> [Problems to solve]:
**A.** According to the figure legend, how were the gene enrichments ranked?
**B.** Reproduce word for word the passage of the figure legend starting with "Fig. 7.. Functional" and going on through "in table S2.".

─── Document extract ───

Fig. 7.. Functional clustering of PVH neurons and differential enrichment of marker genes in 11 behavioral states.

(A and B) Hierarchical clustering of PVH neurons based on their responses while eating in a hunger state (A) and after ghrelin injection (B). Right, gene expression profiles of individual neurons. Blue bar marks the behavioral state. Temporal scale bar, 1 min. (C) Comparisons of expression-level distributions of Pdyn in Pdyn⁺ neurons (top), Crh in Crh⁺ neurons (middle), and Npy1r in Npy1r⁺ neurons (bottom) between FCs in (B) after ghrelin injection. (D) Enrichment of marker genes in the FCs across 11 behavioral states. Gene enrichments were ranked by –log₁₀(P value). Gene identity is indicated by bar outline, and the bar fill color indicates the enriched FC. *P < 0.05, **P < 0.01, ***P < 0.001, ****P < 10⁻⁴, *****P < 10⁻⁵. Statistics are provided in table S2.

Fig. 8.. Gene expression predicts FCs in multiple behavioral states.

─── Supplied material ───

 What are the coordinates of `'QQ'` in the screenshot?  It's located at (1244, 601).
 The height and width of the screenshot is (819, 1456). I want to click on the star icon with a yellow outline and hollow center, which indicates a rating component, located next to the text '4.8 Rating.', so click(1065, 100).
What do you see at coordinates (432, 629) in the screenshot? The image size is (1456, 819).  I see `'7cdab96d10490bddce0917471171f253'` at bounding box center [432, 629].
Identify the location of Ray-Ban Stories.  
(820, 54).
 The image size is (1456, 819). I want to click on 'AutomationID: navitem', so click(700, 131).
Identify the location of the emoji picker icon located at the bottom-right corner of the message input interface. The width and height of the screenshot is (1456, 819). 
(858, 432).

───

> [Task responses]:
**A.** By –log₁₀(P value).

**B.**
Fig. 7.. Functional clustering of PVH neurons and differential enrichment of marker genes in 11 behavioral states.

(A and B) Hierarchical clustering of PVH neurons based on their responses while eating in a hunger state (A) and after ghrelin injection (B). Right, gene expression profiles of individual neurons. Blue bar marks the behavioral state. Temporal scale bar, 1 min. (C) Comparisons of expression-level distributions of Pdyn in Pdyn⁺ neurons (top), Crh in Crh⁺ neurons (middle), and Npy1r in Npy1r⁺ neurons (bottom) between FCs in (B) after ghrelin injection. (D) Enrichment of marker genes in the FCs across 11 behavioral states. Gene enrichments were ranked by –log₁₀(P value). Gene identity is indicated by bar outline, and the bar fill color indicates the enriched FC. *P < 0.05, **P < 0.01, ***P < 0.001, ****P < 10⁻⁴, *****P < 10⁻⁵. Statistics are provided in table S2.